Start of Data for the task
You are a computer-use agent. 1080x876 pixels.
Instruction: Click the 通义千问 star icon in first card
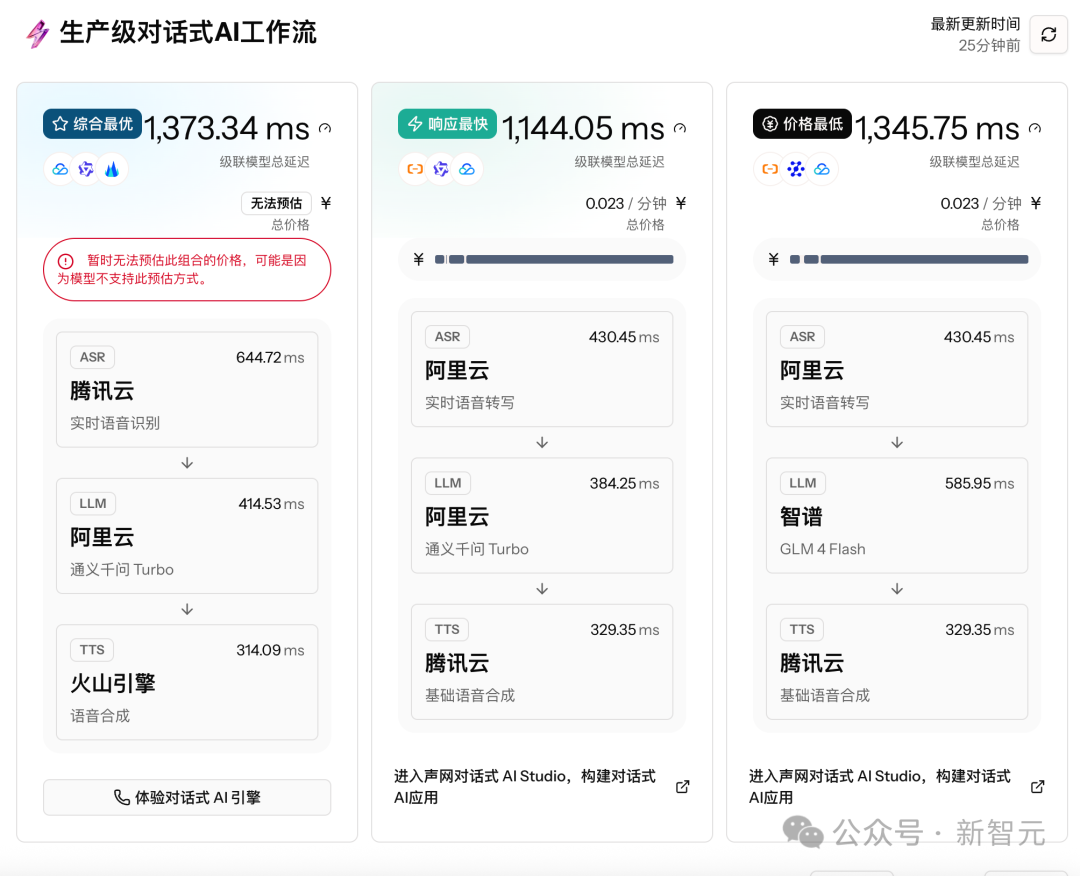[x=87, y=169]
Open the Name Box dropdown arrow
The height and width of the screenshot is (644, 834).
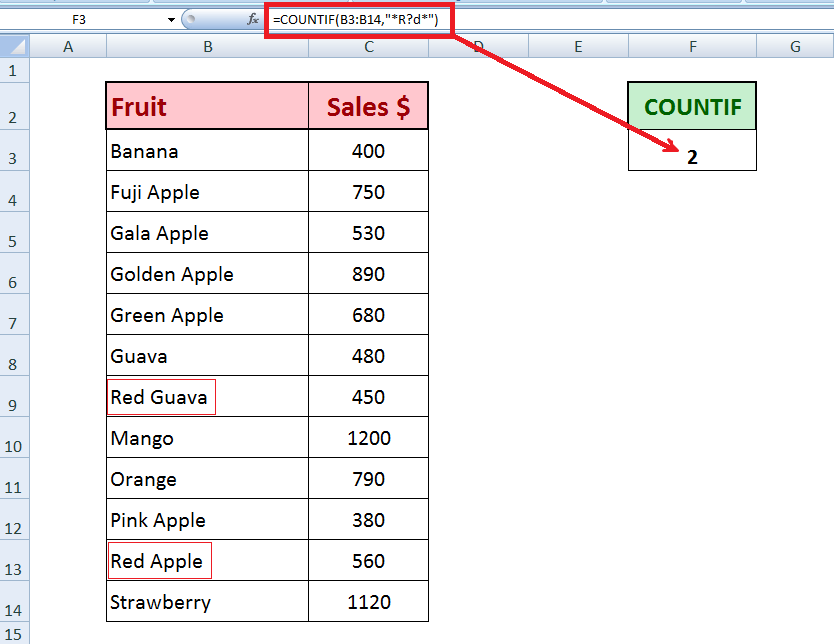[x=172, y=19]
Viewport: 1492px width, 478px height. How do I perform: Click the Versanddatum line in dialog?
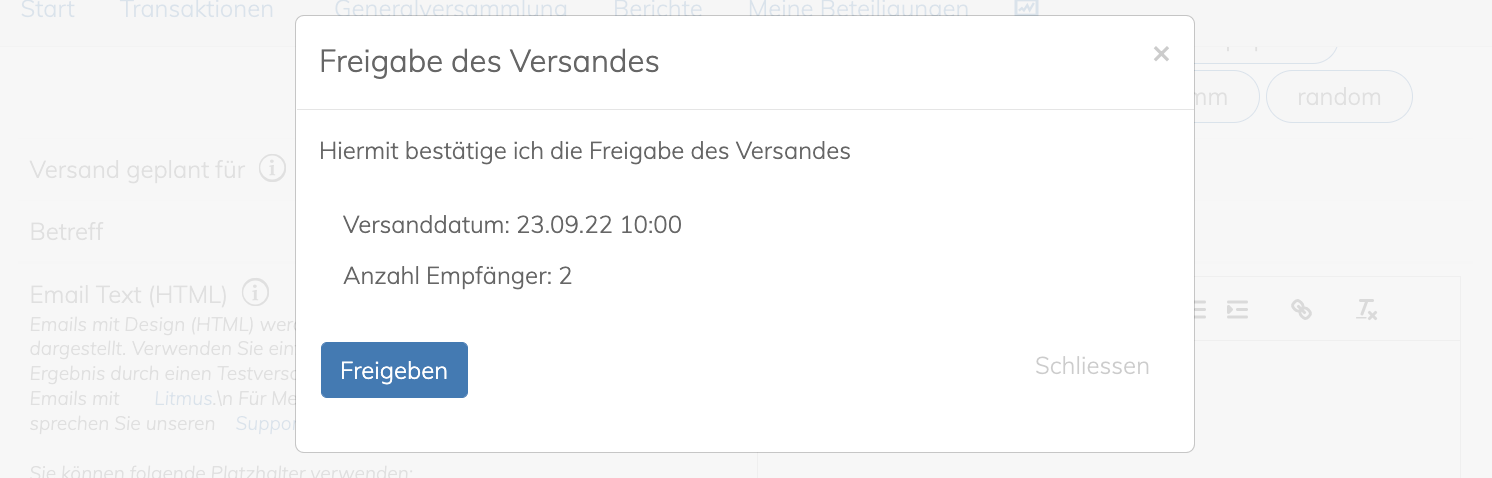(x=512, y=225)
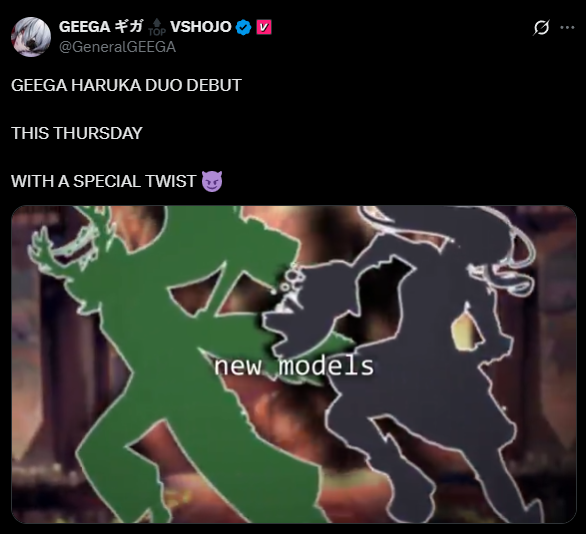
End of Data for the task
▶ **Task brief**: Every line from the one containing "Instruction: Click the" through the last line of the data, both included, is to be repeated exactly; the pictures are to be left out.

▶ **Answer to this problem**:
Instruction: Click the 通义千问 star icon in first card
[x=87, y=169]
Open the Name Box dropdown arrow
The height and width of the screenshot is (644, 834).
[x=172, y=19]
Viewport: 1492px width, 478px height. How do I perform: Click the Versanddatum line in dialog?
(x=512, y=225)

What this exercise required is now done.